Consider this simple example
dfm1 <- tibble(text = c('hello world',
'hello quanteda')) %>%
corpus() %>% tokens() %>% dfm()
> dfm1
Document-feature matrix of: 2 documents, 3 features (33.3% sparse).
2 x 3 sparse Matrix of class "dfm"
features
docs hello world quanteda
text1 1 1 0
text2 1 0 1
and
dfm2 <- tibble(text = c('hello world',
'good nigth quanteda')) %>%
corpus() %>% tokens() %>% dfm()
Document-feature matrix of: 2 documents, 5 features (50.0% sparse).

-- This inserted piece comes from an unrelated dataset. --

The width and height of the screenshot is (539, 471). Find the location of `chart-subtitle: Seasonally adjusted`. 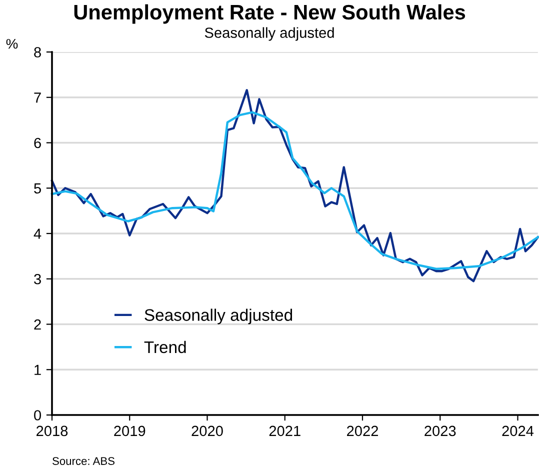

chart-subtitle: Seasonally adjusted is located at coordinates (269, 34).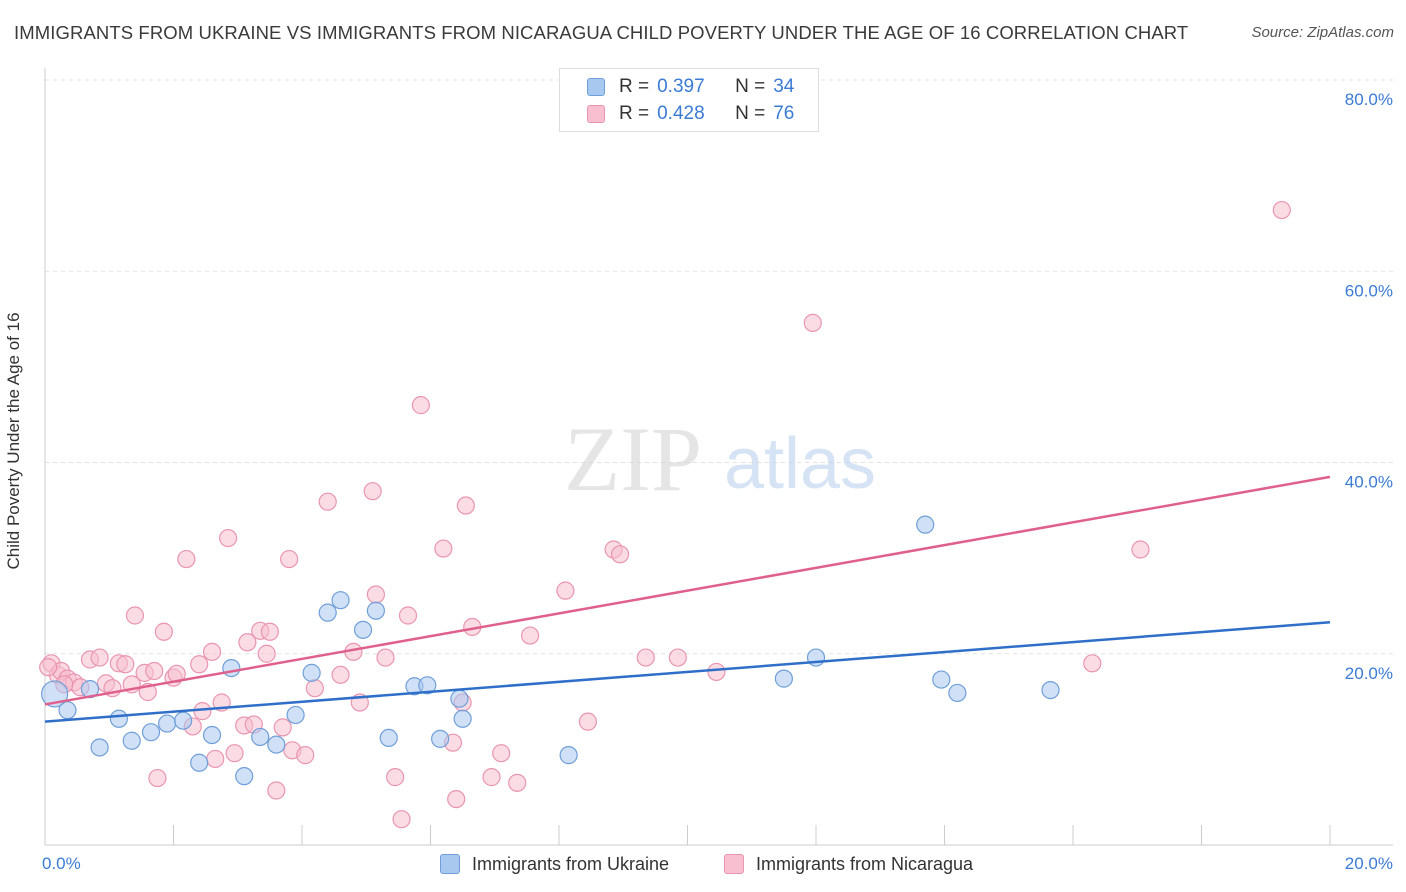 Image resolution: width=1406 pixels, height=892 pixels. What do you see at coordinates (1369, 290) in the screenshot?
I see `y-tick-label: 60.0%` at bounding box center [1369, 290].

2 x 5 sparse Matrix of class "dfm"
features
docs hello world good nigth quanteda
text1 1 1 0 0 0
text2 0 0 1 1 1
As you can see, we have the same text identifiers in the two dfms
: text1
and text2
.
I would like to "subtract" dfm2
to dfm1
so that each entry in dfm1
is subtracted to its (possibly) matching entry in dfm2
(same text, same word)
So for instance, in text1
, hello
occur 1 time and in text2
it also occurs 1 time. So the output should have 0 for that entry (that is: 1-1). Of course, entries that are not in both dfms
should be kept unchanged.
How can I do that in quanteda?
You can match the feature set of a dfm to that of another dfm using dfm_match()
. I've also tidied up your code since for this short example, some of your pipeline could be simplified.
library("quanteda")
## Package version: 1.4.3
## Parallel computing: 2 of 12 threads used.

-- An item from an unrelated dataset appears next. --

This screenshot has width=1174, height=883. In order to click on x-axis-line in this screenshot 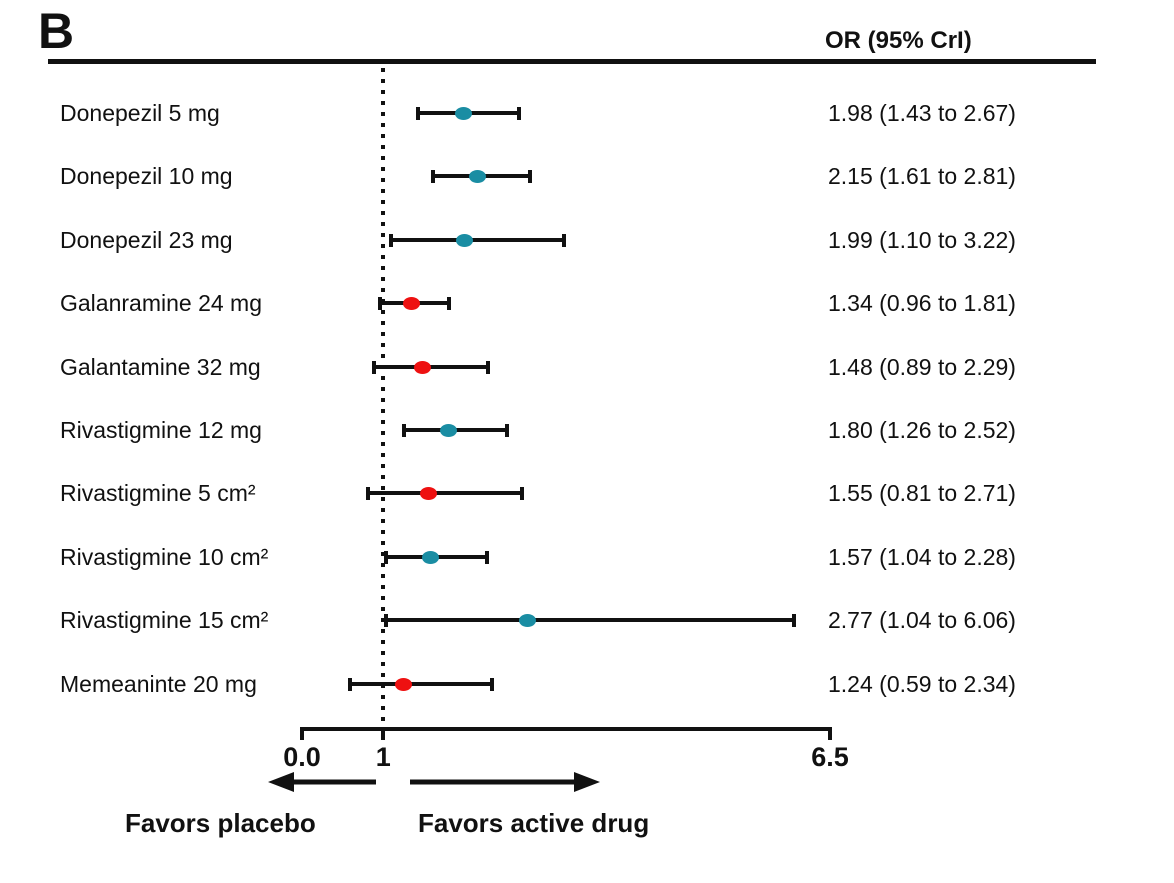, I will do `click(566, 729)`.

## See https://quanteda.io for tutorials and examples.
dfm1 <- dfm(c("hello world", "hello quanteda"))
dfm2 <- dfm(c("hello world", "good night quanteda"))
as.dfm(dfm1 - dfm_match(dfm2, features = featnames(dfm1)))

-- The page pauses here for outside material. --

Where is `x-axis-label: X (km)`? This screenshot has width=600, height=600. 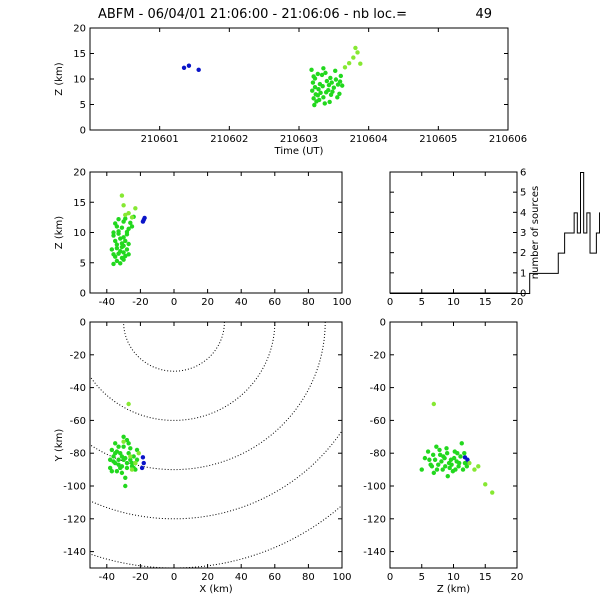 x-axis-label: X (km) is located at coordinates (216, 590).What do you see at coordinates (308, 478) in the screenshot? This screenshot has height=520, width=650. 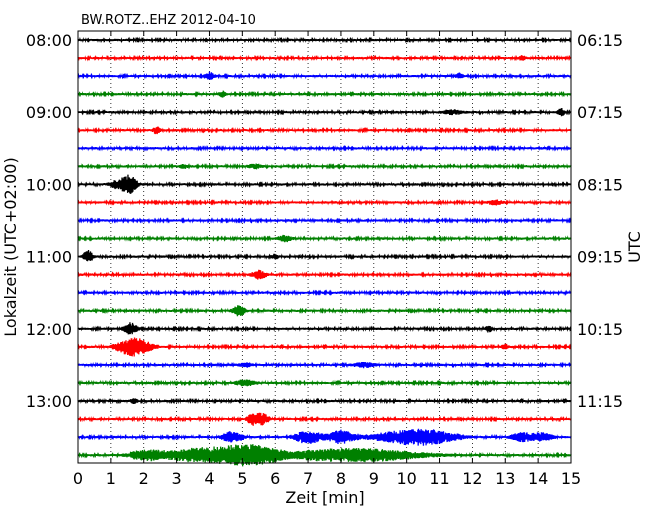 I see `x-tick-label: 7` at bounding box center [308, 478].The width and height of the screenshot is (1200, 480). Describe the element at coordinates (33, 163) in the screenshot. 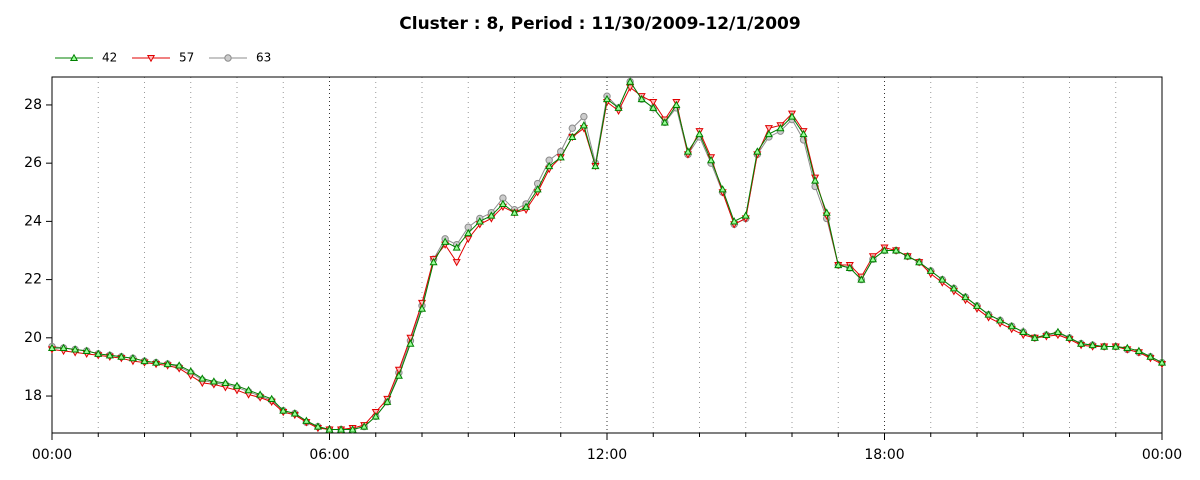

## Document-feature matrix of: 2 documents, 3 features (33.3% sparse).
## 2 x 3 sparse Matrix of class "dfm"
## features
## docs hello world quanteda
## text1 0 0 0
## text2 1 0 0
The as.dfm()
comes from the fact that the +
operator is defined for the parent sparse Matrix class and not specifically for a quanteda dfm, so it drops the dfm's class and turns it into a dgCMatrix
. Coercing it back into a dfm using as.dfm()
solves that but it will drop the original attributes of the dfm objects such as docvars.